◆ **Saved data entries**
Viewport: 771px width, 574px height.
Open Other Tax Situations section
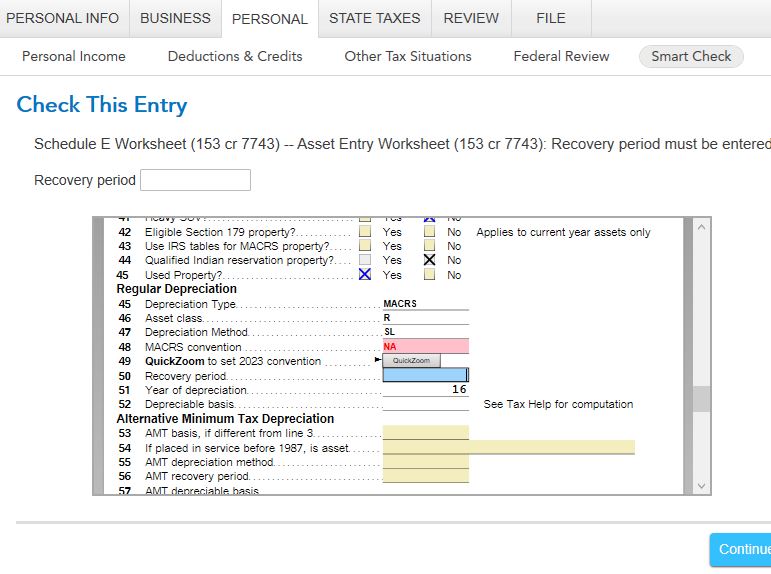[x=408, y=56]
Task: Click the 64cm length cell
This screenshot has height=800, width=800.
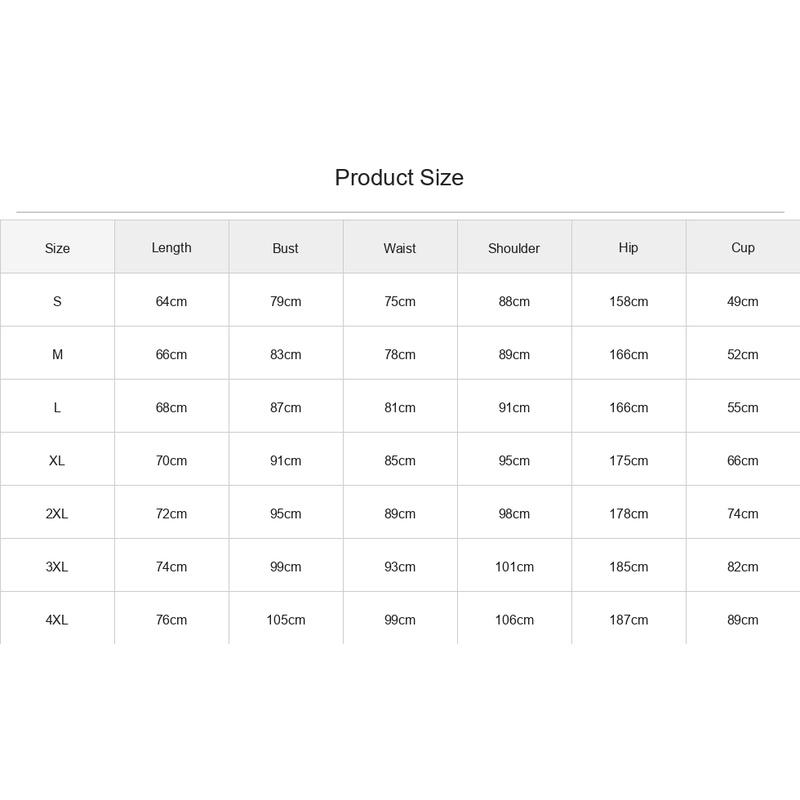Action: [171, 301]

◆ **YOUR OBJECTIVE**
Output the data exactly as it appears. The pictures do not belong in it.

◆ **SOLUTION TO THE PROBLEM**
Viewport: 771px width, 574px height.
Open Other Tax Situations section
[x=408, y=56]
Task: Click the 64cm length cell
This screenshot has height=800, width=800.
Action: [171, 301]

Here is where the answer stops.